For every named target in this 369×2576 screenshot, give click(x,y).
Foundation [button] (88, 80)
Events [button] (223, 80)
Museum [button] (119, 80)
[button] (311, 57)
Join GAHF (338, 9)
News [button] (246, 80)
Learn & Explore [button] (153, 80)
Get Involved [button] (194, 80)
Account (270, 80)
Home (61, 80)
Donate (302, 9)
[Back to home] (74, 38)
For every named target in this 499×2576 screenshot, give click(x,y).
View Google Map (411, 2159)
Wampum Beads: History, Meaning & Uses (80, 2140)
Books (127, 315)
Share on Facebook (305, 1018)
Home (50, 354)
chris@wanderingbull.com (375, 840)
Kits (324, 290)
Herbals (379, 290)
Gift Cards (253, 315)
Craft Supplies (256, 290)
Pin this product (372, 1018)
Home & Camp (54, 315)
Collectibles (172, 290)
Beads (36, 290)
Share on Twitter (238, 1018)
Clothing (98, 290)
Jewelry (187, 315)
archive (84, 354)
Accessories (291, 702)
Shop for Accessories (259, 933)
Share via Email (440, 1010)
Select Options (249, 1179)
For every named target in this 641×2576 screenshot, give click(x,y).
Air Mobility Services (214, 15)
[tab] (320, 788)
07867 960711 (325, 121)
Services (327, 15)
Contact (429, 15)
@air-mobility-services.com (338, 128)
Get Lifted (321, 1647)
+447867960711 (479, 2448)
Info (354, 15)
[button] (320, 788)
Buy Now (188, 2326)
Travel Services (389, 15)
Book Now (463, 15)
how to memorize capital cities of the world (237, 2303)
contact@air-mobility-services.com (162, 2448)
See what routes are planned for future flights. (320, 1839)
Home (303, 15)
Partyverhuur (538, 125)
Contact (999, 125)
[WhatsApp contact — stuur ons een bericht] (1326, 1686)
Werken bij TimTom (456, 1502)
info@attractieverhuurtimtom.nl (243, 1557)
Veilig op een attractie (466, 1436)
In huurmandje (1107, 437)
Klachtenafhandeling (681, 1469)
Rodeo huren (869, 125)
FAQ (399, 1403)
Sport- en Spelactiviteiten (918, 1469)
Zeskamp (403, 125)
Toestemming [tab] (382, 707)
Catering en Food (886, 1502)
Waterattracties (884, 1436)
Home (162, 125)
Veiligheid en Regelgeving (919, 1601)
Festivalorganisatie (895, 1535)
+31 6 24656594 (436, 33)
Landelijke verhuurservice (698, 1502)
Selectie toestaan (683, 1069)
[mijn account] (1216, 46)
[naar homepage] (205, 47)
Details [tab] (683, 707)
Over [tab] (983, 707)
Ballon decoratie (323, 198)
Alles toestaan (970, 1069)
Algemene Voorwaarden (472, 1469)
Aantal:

********************

**What you will do:**
Give back exactly the lines running from the line containing "Festivalorganisatie (895, 1535)" through the end of the material above, both included, and nothing beyond them.

**Response to the task:**
Festivalorganisatie (895, 1535)
+31 6 24656594 (436, 33)
Landelijke verhuurservice (698, 1502)
Selectie toestaan (683, 1069)
[mijn account] (1216, 46)
[naar homepage] (205, 47)
Details [tab] (683, 707)
Over [tab] (983, 707)
Ballon decoratie (323, 198)
Alles toestaan (970, 1069)
Algemene Voorwaarden (472, 1469)
Aantal:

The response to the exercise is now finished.